▸ **Task**:
For the entries that follow, restate word for word the line containing "Select the Prepare a valid ID card", the line containing "Open the user", and every line that lies between them.

Stored entries:
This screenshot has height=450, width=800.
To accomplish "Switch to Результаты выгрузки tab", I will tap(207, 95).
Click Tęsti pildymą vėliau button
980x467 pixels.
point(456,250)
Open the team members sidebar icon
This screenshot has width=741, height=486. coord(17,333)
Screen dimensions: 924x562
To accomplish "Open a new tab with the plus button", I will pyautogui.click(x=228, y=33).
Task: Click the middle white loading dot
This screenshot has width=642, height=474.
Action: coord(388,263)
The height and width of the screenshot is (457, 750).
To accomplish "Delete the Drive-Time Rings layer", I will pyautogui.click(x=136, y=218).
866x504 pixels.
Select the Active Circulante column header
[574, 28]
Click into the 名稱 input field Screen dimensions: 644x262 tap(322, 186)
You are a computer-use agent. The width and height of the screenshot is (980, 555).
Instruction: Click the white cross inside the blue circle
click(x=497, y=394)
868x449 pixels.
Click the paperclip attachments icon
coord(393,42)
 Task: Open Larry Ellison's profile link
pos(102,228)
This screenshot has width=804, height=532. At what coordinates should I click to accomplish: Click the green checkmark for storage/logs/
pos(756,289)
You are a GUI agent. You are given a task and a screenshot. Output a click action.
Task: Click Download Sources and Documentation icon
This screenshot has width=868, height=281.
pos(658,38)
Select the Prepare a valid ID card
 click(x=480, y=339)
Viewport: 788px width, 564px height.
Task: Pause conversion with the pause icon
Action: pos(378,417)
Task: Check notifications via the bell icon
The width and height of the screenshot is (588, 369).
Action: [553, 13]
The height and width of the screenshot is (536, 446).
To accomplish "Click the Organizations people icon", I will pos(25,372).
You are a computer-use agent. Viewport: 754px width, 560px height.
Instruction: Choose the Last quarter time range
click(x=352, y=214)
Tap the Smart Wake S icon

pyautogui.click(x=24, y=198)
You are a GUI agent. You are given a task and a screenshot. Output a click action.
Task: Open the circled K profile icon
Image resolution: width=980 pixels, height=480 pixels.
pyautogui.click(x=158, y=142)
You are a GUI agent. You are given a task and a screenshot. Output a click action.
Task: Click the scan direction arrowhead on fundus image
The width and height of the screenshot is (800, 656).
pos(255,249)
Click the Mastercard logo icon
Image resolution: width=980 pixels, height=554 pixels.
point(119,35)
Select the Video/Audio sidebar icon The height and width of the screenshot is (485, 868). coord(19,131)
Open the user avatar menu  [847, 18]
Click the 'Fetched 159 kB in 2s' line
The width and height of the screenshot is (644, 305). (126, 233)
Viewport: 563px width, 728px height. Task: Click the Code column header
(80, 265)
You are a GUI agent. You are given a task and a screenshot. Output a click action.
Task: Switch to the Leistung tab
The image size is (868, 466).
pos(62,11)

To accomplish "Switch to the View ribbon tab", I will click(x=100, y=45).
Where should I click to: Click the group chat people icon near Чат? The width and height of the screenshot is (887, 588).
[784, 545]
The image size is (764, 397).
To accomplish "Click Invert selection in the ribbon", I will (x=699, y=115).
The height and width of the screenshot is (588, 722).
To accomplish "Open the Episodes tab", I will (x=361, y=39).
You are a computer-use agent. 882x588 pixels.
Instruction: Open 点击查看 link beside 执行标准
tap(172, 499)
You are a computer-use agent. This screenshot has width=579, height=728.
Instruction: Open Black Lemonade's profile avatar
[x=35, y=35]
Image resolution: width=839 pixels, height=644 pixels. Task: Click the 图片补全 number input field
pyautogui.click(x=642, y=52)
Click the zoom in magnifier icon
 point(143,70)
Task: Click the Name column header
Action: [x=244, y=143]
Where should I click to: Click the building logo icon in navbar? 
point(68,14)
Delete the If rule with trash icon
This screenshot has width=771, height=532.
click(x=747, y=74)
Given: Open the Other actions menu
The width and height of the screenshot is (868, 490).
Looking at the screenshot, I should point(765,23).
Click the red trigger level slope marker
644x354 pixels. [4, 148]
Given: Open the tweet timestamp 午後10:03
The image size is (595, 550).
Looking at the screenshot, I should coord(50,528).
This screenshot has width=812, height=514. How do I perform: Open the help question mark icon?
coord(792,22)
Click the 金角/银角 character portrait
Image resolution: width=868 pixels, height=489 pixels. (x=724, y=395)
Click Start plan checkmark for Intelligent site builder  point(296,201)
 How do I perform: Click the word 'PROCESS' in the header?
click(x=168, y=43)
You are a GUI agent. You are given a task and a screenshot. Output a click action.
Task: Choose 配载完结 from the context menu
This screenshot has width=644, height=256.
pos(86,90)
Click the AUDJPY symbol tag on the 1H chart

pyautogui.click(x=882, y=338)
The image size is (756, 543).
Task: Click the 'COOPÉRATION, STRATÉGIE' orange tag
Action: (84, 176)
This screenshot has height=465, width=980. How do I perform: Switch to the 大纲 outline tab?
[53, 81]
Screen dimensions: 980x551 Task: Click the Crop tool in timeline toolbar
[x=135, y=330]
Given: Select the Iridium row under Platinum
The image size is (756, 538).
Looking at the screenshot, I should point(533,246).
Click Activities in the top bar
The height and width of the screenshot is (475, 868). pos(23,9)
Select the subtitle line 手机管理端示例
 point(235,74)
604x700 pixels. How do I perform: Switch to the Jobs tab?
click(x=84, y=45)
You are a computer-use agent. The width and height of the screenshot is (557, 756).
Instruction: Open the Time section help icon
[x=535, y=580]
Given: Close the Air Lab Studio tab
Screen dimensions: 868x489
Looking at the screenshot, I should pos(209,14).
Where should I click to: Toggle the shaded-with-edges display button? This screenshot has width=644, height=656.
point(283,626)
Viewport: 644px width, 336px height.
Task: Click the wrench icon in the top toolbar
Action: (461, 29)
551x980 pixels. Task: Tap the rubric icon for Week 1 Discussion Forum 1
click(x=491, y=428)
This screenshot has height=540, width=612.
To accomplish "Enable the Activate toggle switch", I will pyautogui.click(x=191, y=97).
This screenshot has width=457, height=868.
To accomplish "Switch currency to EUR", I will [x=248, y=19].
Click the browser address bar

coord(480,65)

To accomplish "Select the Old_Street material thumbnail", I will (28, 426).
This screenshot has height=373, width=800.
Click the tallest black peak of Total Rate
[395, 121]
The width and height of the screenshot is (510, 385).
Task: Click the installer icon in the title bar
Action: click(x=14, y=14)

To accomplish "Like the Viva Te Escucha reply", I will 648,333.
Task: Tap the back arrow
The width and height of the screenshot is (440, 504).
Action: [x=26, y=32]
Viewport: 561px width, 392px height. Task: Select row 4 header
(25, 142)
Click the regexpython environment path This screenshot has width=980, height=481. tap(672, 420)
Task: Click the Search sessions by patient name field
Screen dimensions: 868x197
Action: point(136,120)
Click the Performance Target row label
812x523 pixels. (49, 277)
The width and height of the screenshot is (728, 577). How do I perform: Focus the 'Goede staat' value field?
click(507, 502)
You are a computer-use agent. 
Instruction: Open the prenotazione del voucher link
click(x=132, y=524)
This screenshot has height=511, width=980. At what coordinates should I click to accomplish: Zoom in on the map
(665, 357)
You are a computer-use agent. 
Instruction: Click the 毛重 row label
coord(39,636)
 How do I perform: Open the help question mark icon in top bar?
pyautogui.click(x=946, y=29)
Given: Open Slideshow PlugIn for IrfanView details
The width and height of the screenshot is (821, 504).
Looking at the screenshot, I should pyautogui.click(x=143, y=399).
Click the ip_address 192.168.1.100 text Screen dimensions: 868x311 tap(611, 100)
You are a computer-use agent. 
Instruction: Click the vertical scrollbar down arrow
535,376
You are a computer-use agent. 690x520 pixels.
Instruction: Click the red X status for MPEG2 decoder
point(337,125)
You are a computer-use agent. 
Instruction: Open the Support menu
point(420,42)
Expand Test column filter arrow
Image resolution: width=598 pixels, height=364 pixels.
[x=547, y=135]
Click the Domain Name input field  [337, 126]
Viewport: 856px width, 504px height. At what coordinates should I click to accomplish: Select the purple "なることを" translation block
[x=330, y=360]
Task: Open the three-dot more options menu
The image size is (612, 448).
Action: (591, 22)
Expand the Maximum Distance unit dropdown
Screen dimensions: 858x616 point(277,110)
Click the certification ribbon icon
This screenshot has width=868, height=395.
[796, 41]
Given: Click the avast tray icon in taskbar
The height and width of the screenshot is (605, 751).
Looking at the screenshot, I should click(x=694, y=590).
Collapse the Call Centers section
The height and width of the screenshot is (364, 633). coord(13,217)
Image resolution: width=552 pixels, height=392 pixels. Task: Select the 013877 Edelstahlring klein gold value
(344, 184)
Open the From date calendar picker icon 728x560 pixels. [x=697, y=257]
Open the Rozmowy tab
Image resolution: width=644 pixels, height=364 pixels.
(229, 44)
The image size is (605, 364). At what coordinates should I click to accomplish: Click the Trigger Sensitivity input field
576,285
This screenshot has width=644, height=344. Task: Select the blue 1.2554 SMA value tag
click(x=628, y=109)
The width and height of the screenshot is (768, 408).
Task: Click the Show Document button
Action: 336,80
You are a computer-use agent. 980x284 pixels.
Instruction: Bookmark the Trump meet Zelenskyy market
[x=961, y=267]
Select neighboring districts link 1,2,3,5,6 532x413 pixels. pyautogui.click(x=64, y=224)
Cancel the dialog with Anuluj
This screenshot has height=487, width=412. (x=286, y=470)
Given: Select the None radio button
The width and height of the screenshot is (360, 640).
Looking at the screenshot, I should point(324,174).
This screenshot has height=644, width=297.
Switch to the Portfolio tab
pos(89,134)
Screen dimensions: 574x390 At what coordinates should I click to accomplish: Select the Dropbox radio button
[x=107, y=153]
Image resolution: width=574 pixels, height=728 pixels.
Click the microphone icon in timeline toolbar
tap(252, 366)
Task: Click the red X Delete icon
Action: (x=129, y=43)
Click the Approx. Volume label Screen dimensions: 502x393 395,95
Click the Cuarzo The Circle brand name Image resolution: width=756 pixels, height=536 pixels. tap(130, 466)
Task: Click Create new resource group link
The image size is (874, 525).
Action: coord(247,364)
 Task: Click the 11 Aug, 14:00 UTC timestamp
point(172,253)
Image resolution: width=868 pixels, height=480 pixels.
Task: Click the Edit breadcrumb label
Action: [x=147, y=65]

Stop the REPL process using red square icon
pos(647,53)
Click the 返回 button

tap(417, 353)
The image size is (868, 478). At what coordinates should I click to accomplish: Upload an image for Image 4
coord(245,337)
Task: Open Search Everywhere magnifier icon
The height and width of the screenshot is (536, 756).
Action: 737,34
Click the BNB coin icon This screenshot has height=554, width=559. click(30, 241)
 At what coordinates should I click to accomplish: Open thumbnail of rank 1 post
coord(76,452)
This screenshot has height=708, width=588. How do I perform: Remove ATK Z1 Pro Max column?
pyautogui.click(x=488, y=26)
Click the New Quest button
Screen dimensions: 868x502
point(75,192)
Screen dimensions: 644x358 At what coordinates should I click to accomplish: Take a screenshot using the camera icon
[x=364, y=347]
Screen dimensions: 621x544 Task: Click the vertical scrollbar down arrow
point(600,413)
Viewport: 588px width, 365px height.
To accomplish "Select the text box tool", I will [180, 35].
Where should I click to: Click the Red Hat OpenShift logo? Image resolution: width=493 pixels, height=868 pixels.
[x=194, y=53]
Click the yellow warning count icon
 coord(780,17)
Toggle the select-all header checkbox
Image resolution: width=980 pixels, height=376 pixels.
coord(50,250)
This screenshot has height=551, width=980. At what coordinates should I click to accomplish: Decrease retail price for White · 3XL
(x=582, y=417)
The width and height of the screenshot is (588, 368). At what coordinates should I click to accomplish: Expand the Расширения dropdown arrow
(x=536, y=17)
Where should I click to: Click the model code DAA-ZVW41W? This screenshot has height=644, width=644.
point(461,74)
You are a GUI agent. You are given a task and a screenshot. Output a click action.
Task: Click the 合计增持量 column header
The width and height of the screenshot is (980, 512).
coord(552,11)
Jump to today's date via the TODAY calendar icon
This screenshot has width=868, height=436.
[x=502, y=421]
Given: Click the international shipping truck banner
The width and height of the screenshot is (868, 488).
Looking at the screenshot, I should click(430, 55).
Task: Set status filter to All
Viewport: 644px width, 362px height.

▸ **Exercise solution**:
Select the Prepare a valid ID card
 click(x=480, y=339)
Viewport: 788px width, 564px height.
Task: Pause conversion with the pause icon
Action: pos(378,417)
Task: Check notifications via the bell icon
The width and height of the screenshot is (588, 369).
Action: [553, 13]
The height and width of the screenshot is (536, 446).
To accomplish "Click the Organizations people icon", I will pos(25,372).
You are a computer-use agent. Viewport: 754px width, 560px height.
Instruction: Choose the Last quarter time range
click(x=352, y=214)
Tap the Smart Wake S icon

pyautogui.click(x=24, y=198)
You are a GUI agent. You are given a task and a screenshot. Output a click action.
Task: Open the circled K profile icon
Image resolution: width=980 pixels, height=480 pixels.
pyautogui.click(x=158, y=142)
You are a GUI agent. You are given a task and a screenshot. Output a click action.
Task: Click the scan direction arrowhead on fundus image
The width and height of the screenshot is (800, 656).
pos(255,249)
Click the Mastercard logo icon
Image resolution: width=980 pixels, height=554 pixels.
point(119,35)
Select the Video/Audio sidebar icon The height and width of the screenshot is (485, 868). coord(19,131)
Open the user avatar menu  [847, 18]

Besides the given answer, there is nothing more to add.